[Entries on finding words and elements]
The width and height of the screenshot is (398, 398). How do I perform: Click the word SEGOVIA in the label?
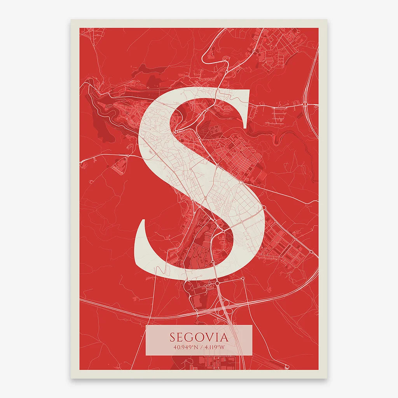pos(199,337)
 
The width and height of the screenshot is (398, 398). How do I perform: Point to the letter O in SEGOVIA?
pos(199,337)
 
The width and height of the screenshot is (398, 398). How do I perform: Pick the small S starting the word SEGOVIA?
pos(172,337)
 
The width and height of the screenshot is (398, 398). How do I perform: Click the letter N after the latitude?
pos(194,347)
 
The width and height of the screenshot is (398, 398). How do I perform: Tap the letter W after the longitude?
pos(222,347)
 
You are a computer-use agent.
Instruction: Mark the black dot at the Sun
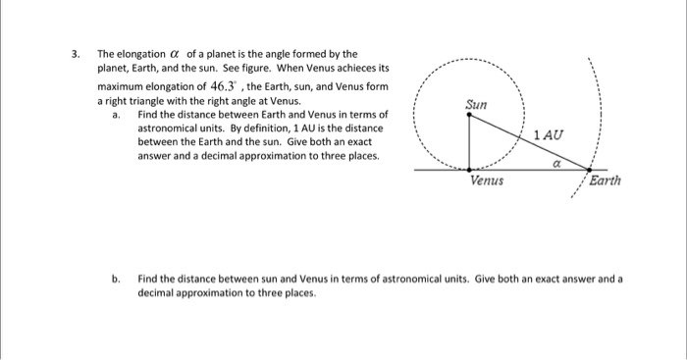469,113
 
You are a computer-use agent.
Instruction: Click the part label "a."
116,115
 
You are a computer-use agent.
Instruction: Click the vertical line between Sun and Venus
469,142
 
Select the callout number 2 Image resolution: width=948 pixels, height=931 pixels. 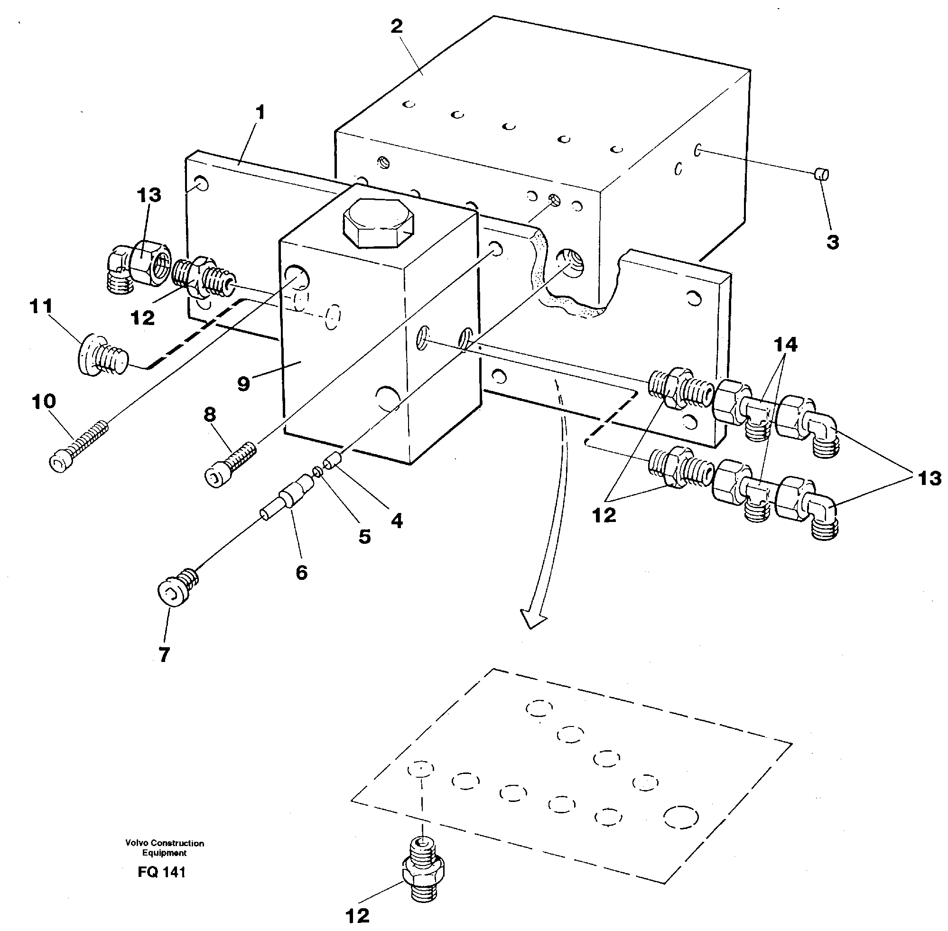tap(396, 27)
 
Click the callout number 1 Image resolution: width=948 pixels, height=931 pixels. tap(260, 112)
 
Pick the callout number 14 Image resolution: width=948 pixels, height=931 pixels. tap(785, 345)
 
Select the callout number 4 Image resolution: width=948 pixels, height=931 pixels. tap(397, 521)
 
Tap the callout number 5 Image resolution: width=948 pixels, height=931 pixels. tap(364, 536)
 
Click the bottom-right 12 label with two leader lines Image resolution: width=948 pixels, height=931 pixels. tap(604, 515)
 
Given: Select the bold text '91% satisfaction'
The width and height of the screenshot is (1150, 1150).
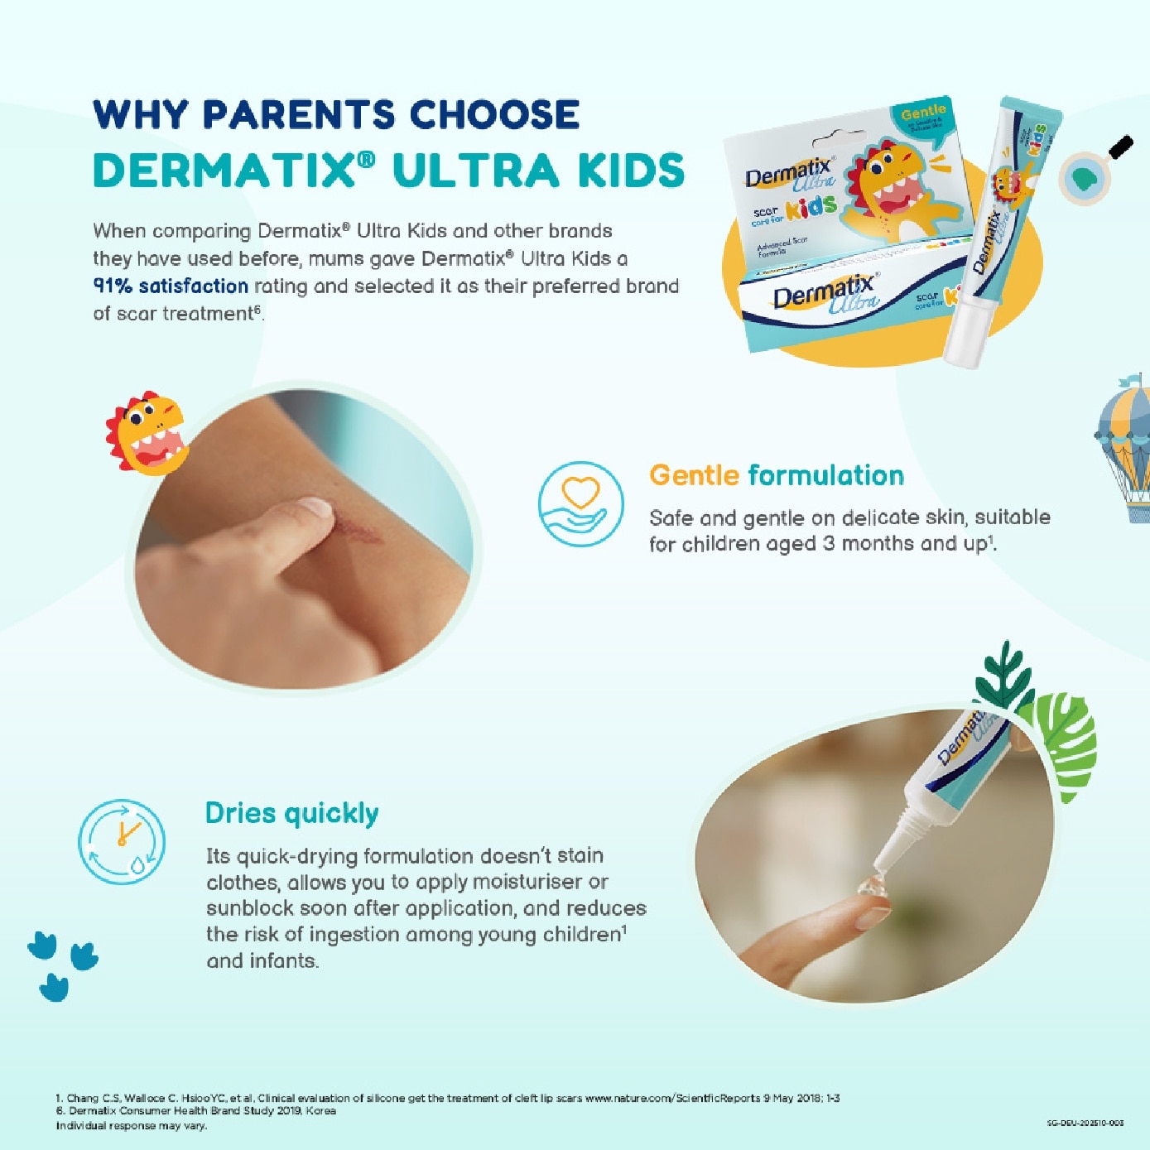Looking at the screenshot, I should (x=171, y=286).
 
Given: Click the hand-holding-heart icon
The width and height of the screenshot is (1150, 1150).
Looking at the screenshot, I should (x=580, y=503).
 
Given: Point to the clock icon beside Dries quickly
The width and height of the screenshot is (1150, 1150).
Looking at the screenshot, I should (x=122, y=840).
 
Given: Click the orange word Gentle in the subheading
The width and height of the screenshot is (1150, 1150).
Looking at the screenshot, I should (x=694, y=475).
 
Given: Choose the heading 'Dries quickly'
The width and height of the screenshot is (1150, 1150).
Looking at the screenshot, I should (x=291, y=813).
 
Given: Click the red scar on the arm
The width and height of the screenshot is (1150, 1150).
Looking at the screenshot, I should (x=356, y=532).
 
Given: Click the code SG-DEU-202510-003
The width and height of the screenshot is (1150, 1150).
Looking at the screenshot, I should (x=1085, y=1124).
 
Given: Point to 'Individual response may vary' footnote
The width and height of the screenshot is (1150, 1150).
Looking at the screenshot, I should (x=131, y=1126).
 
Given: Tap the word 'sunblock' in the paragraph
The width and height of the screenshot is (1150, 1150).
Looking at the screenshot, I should (x=249, y=908).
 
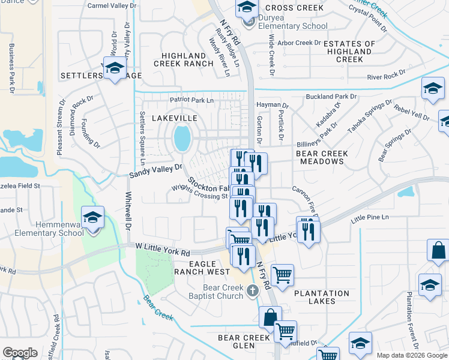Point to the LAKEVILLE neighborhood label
coord(174,119)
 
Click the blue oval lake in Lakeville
coord(182,139)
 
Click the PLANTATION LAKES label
coord(321,297)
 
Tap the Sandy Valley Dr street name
coord(155,171)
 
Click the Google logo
coord(20,352)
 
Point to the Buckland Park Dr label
coord(331,96)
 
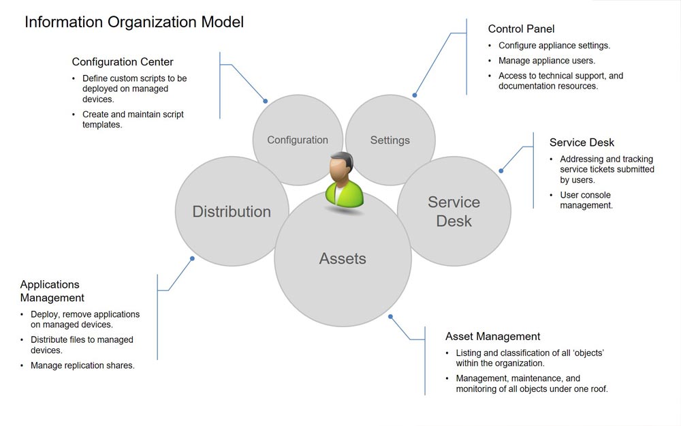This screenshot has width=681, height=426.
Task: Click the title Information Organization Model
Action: click(x=134, y=22)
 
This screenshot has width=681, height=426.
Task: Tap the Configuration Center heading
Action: click(x=123, y=62)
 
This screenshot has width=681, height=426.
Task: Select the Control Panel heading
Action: click(x=521, y=29)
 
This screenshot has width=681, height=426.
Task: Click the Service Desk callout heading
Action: click(x=582, y=142)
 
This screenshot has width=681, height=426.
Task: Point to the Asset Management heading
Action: click(x=492, y=336)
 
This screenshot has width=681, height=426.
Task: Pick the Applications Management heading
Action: click(x=52, y=291)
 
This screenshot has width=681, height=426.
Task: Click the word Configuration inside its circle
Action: click(x=298, y=140)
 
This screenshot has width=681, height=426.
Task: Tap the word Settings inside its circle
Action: click(x=390, y=140)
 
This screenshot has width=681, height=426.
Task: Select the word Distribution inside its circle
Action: click(x=232, y=211)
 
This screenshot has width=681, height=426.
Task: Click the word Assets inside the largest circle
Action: click(x=343, y=258)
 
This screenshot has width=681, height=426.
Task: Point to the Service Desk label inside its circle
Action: click(x=454, y=211)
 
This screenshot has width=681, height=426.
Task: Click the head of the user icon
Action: click(x=340, y=166)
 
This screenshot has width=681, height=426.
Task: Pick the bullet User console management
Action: click(x=586, y=200)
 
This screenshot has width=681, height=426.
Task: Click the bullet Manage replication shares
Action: click(x=82, y=365)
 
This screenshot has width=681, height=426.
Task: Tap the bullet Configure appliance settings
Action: click(x=554, y=46)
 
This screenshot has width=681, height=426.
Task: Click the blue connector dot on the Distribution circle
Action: click(x=193, y=258)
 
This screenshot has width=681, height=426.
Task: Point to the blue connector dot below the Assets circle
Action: click(x=390, y=316)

- _Written task_
Pull out every line of the records above that contains the string "Assets", and list those lines.

- _Exercise output_
Task: Click the word Assets inside the largest circle
Task: Point to the blue connector dot below the Assets circle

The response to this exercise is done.